Because of ongoing conflict and unstable political situation, Afghan children are deprived of their most basic rights. Among many other challenges, children in Afghanistan are violated in their homes, schools and communities, involved in harmful labor, and are facing early and forced marriages.
For the 5th episode of the Brussels Series, Save the Children raise their voice to protect Afghan Children
Violence against children is a major concern. According to Save the Children, three quarters of Afghan children are experiencing at least one form of psychological or physical punishment. This is not only a breach of their rights: these practices have a major impact on their development.

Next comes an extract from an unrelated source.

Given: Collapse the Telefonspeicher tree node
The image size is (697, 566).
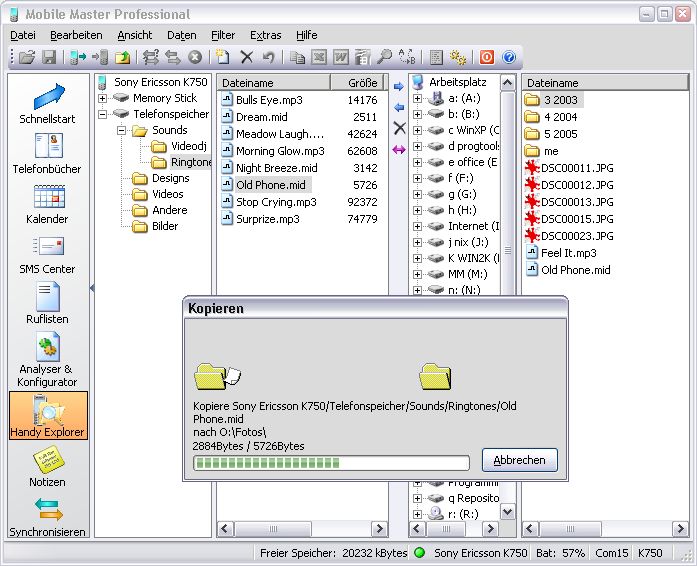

While the Afghan 2008 Education Act bans corporal punishment in schools, this form of violence is still very much alive, with dire psychological and physical impact on children. For example, it can be a major push factor for dropping out of school: the emotional damage impacts on the dignity of children and can seriously compromise their future. There is a dire need for the Ministry of Education to monitor punishment in schools and take actions when such violence occurs. We Save the Children believe that for Afghan classroom to be free of violence, teachers should be trained on positive discipline, and that this subject should be included in teachers’ curriculum.
Poverty has led to the involvement of thousands of children in labor. More than a quarter of all children are engaged in child labor, including harmful work. As a result, every day, thousands of children across Afghanistan are endangering their health, and potentially risk injuries or death. Children’s harmful labor should not be tolerated. We call for a proper monitoring system to be put in place, to report these practices and enable the full application of the law banning harmful work for children.

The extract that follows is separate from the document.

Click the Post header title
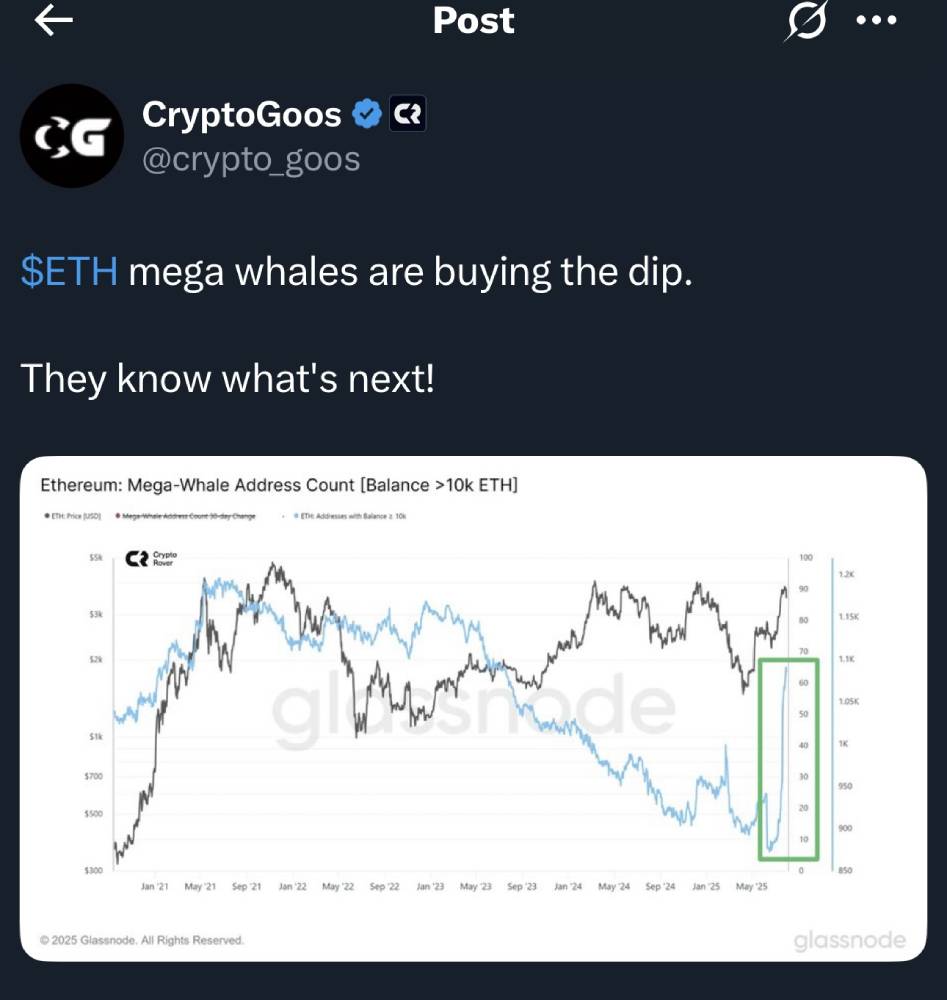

In Afghanistan, one out of five young women aged 15-19 years is currently married. Not only is the high prevalence of early marriage a breach of children’s right, but is also a major impediment to the development of Afghanistan. Early and forced marriages hinder children’s development and compromise their health, while depriving them from their right to education and experiencing a normal childhood. Early marriage can also lead to sexual violence. The phenomenon is widespread in Afghanistan, with major impact on the physical and mental health of children. It is only by raising collective awareness that these practices will be reduced and eventually stopped. All stakeholders need to be aware of the destructive impact of these practices on children.
In order to ensure a prosperous country, children of Afghanistan need to have access to their rights. They need to be protected from abuse and exploitation. Save the Children requests the government of Afghanistan and its international counterparts to make the rights and protection of Afghan children a political priority : carry out reforms and allocate the necessary resources to implement them. Child protection requires a presence on the ground, close to the communities. The Provincial and Districts Child Protection Action Networks have the potential to play this role. However, their work has been undermined by the lack of resources. They should be fully funded to improve the protection of Afghan children.
For the protection of Afghan children and to ensure that they access their basic rights, Save the Children calls for the approval of a comprehensive Child Act by the Afghan government. This will enable Afghanistan to uphold the rights of all Afghan children and will ensure that the Afghan legislative framework is aligned with all the provisions of the on the Right of Children and better protect children.